→ PROBLEM DESCRIPTION
Resume the blog post on placoderms and the origin of copulation, writing on from its last sentence.

→ TEXT SHOWN
Tuesday, December 28, 2010

The start of something big

On some level, every generation of young people thinks it invented sex. (This is SO cool - it MUST be new!) In reality, of course, they know the business of internal fertilization - as opposed to spreading one's eggs on the seafloor for subsequent fertilization by males - has been around a long time. But just how long?

Until very recently, scientists thought our modern form of sexual intercourse was invented by a type of fish that includes early sharks roughly 350 million years ago. Now, however, new fossil study has revealed that copulation was brought into the world by primitive fish called placoderms ("plated skin"), armored creatures with backbones and jaws. They may have been ugly, but they invented the deed at least 25 million years earlier.

This leap back in time apparently has great significance for the study of evolution, but we're interested because placederms are directly on the long line leading to creatures with four limbs, including, eventually, humans.

[Data extracted from a collection]
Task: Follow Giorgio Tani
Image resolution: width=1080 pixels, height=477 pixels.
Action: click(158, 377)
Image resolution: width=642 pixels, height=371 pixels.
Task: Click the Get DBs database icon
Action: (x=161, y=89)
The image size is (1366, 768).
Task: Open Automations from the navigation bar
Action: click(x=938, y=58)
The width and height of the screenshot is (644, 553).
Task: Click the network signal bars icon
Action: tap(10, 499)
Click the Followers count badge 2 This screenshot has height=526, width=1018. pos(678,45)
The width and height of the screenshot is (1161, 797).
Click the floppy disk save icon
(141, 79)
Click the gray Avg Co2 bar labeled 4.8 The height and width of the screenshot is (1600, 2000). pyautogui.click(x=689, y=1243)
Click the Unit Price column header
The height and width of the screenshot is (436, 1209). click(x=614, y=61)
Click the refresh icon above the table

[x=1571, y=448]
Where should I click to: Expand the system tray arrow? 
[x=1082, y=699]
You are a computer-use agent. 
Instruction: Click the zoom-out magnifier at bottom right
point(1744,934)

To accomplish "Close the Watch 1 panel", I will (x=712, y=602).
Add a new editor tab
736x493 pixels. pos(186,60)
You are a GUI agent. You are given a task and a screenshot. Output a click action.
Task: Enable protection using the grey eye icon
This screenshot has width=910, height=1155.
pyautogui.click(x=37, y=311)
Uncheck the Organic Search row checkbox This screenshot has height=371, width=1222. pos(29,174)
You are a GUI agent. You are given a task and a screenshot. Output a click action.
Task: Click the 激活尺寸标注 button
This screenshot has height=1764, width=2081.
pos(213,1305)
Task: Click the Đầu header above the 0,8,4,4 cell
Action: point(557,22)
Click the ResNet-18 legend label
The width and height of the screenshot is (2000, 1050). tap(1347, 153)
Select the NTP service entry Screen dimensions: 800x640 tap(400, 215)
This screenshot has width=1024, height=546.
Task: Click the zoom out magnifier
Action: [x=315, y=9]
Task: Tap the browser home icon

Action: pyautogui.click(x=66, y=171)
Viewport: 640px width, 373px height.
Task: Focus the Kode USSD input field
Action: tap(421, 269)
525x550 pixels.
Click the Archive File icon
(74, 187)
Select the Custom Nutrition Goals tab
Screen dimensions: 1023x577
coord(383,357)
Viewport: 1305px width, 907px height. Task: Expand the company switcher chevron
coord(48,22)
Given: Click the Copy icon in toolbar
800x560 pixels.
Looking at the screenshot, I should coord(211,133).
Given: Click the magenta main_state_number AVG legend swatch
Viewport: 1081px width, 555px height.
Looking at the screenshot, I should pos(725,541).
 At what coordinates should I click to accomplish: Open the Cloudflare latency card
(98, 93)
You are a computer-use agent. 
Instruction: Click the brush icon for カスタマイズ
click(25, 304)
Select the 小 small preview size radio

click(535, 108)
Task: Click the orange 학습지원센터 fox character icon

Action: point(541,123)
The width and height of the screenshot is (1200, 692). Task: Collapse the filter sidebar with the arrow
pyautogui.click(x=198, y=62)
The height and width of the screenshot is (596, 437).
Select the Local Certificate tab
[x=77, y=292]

→ YOUR RESPONSE
And if humans are good at anything, it's you know what.

That proficiency took a long time to translate into significant population growth. Warfare, famine and especially disease kept our numbers down. It was one thing to make babies, but qute another to keep them alive to adulthood. Then, a few hundred years ago, all that quickly changed.

And, despite a general slowdown in women's birth rates, late in 2011 the Earth will reach a new milestone: a population of 7 billion souls. According to the UN Population Division, that number is projected to reach 9 billion by 2045.

Those ugly little placoderms had no idea what they'd done.